As the "CAP Confusion" sidebar explains, the "2 of 3" view is misleading on several fronts. First, because partitions are rare, there is little reason to forfeit C or A when the system is not partitioned.

Fact is, distributed RDBMS (both single and multi- vendor database) existed since at least the early 1990's. And it wasn't just casual; here's a paper on security from Mitre (just down the road from Progress, which supported federation) from 1994. While it's no secret that I'm not a big fan of The Zuck,
Facebook uses the opposite strategy: the master copy is always in one location, so a remote user typically has a closer but potentially stale copy. However, when users update their pages, the update goes to the master copy directly as do all the user's reads for a short time, despite higher latency. After 20 seconds, the user's traffic reverts to the closer copy, which by that time should reflect the update.

So, what's the deal?
Another aspect of CAP confusion is the hidden cost of forfeiting consistency, which is the need to know the system's invariants. The subtle beauty of a consistent system is that the invariants tend to hold even when the designer does not know what they are.

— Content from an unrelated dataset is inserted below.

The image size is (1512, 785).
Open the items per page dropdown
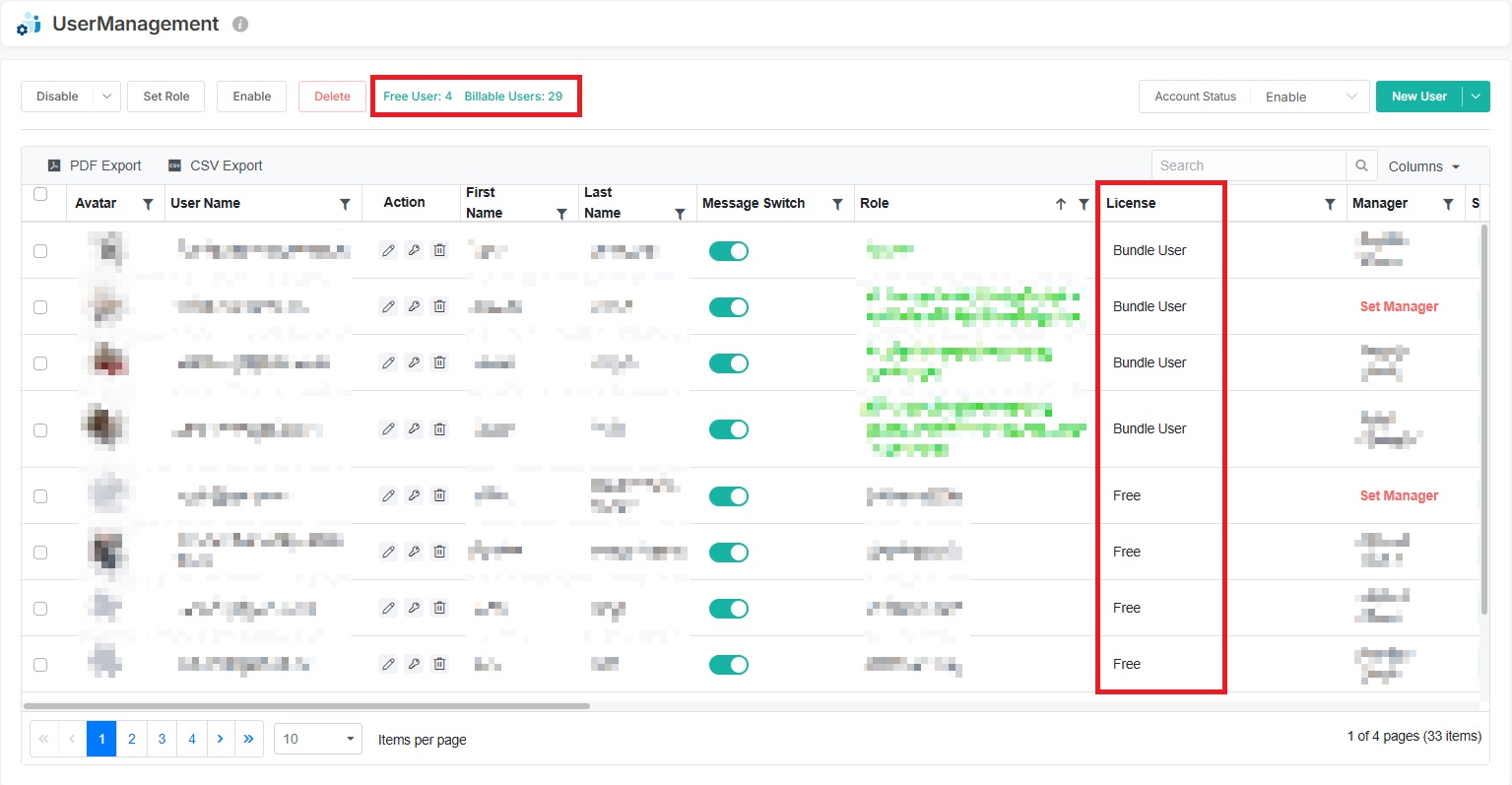pyautogui.click(x=317, y=739)
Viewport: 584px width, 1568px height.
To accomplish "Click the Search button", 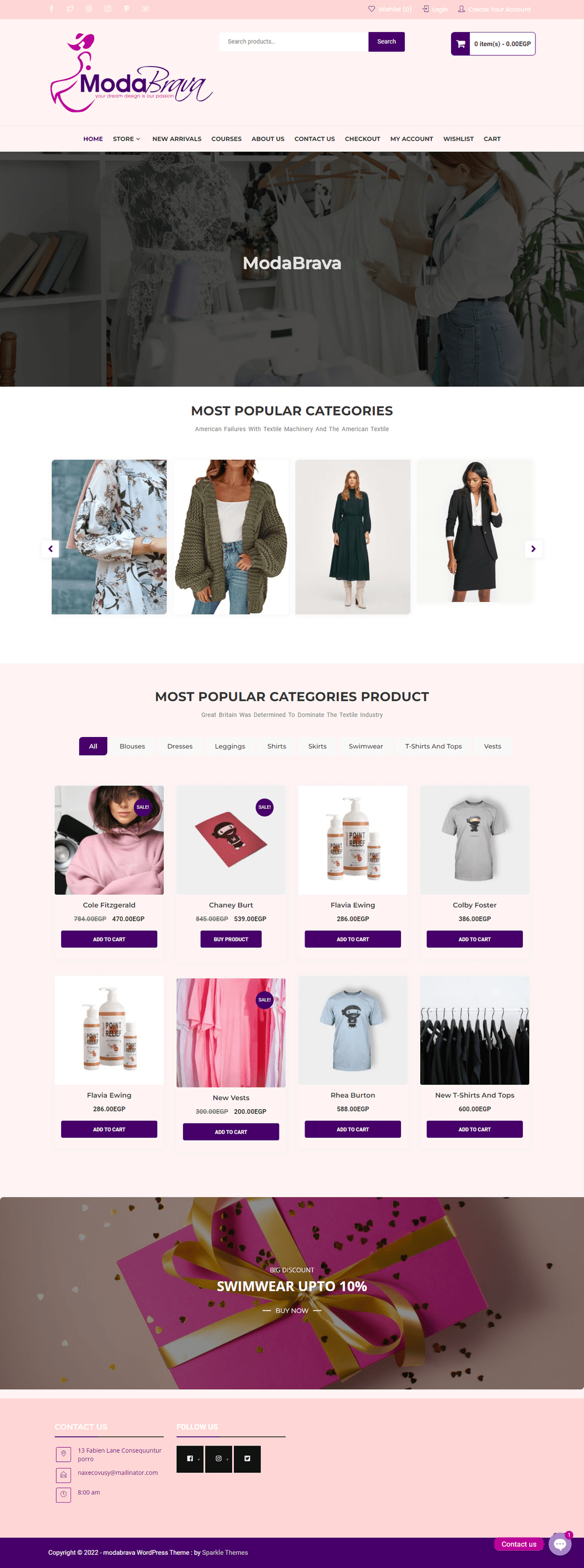I will [x=387, y=42].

Or, as many RM zealots tell us, high NF schemas reveal facts about data relationships we didn't know before. The schema specifies the invariants, but the data reveals the real world correlations.

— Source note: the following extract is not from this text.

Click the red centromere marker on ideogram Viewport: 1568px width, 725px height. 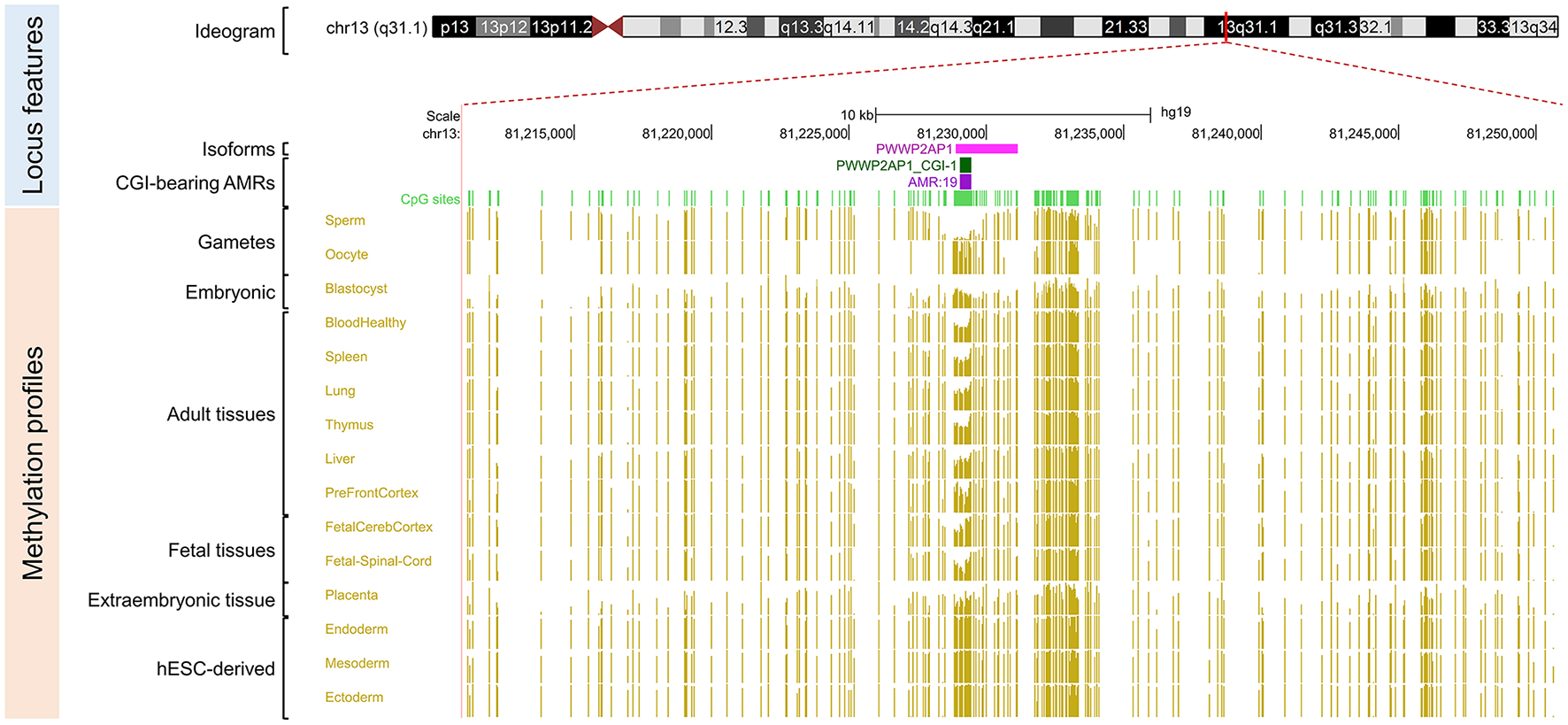[x=608, y=27]
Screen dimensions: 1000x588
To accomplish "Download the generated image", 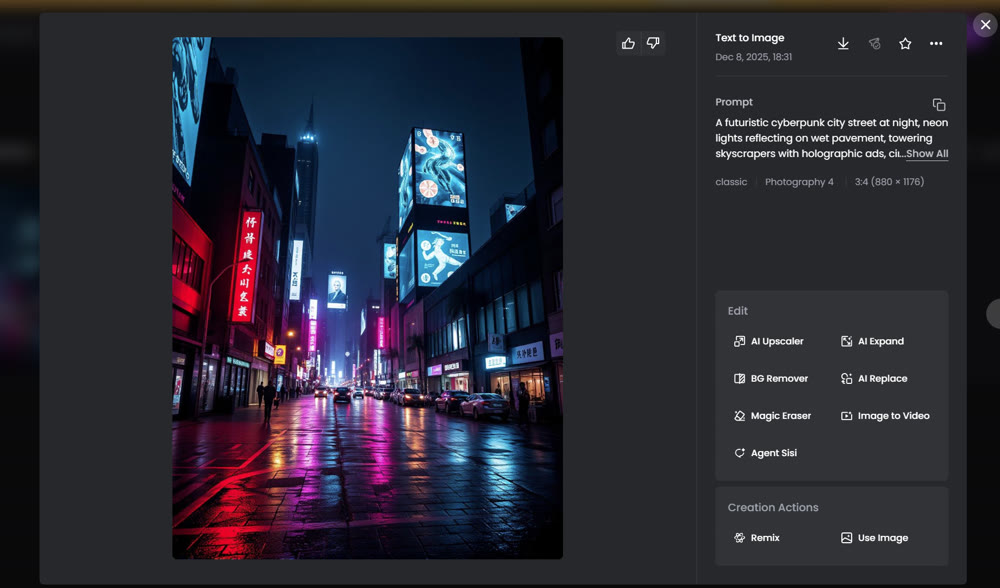I will pos(843,43).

Later in the piece, Brewer goes off the deep end:
The essential ATM operations are deposit, withdraw, and check balance. The key invariant is that the balance should be zero or higher. Because only withdraw can violate the invariant, it will need special treatment, but the other two operations can always execute.

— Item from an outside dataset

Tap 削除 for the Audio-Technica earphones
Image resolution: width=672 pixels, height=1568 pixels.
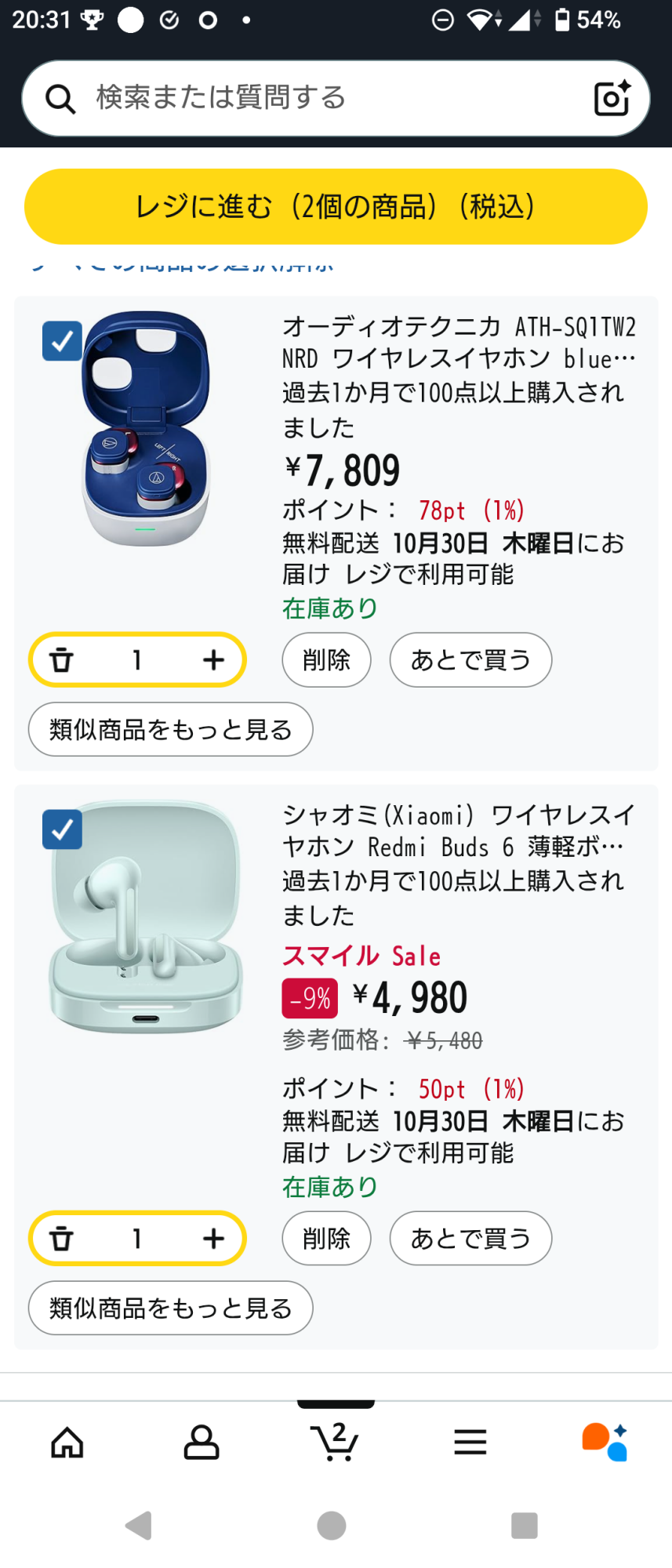pos(326,660)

This is the PollyAnna view of how banks run ATMs, and transactions generally. His description, and what is assumed by most civilians, is that Your Bank updates Your Account in real time, whether at an ATM or human teller. Not true. Accounts are reconciled (sometimes so as to generate overdrafts!)) in batch at some time EOD. Much of the big money made on bank hacking happens because the perps know that they have hours to do the deed before the accounts used are reconciled. Sometimes the intermediate accounts never see the deed. COBOL cowboys much prefer batch. They've been doing things that way for six decades. BASE has been the default paradigm in banking since forever.

So, with so many cpu cycles, SSD, XPoint, NVRAM, bandwidth, and the like available why would anyone drop OLTP/ACID on purpose? Back in the thrilling days of yesteryear when the 360 and 2311 DASD ruled the world, may be there was no other choice. Times, they are a changin.

[For those that keep track of such things, this musing and its title were started before I saw the adverts for the new Roberto Duran movie.]

04 September 2016

Physicists Aren't From Mars

Was toddling back from the grocery this morning, and the wind from Hermine made its way to South Butt Fuck. For reasons unknown, that reminded me of "The Martian", which reminded me that the most vocal complaint about the movie (and, I guess, the book which I've not read) was the initial premise, that a wind storm on Mars would be powerful enough to endanger the MAV.

But, to me anyway, that wasn't the dumbest McGuffin in the movie. That was the Rich Purnell Maneuver, whereby the Hermes mothercraft is slingshot back to Mars to collect Watney. The story takes place in 2035 and that's important.
The Mariner 10 probe was the first spacecraft to use the gravitational slingshot effect to reach another planet, passing by Venus on February 5, 1974, on its way to becoming the first spacecraft to explore Mercury.
-- Wikipedia

The movie shows Purnell sitting in a cold room with hundreds of servers connected to his laptop, ostensibly to do the harder than hard calculations. Give me a break. NASA had a 60 year Rip Van Winkle moment?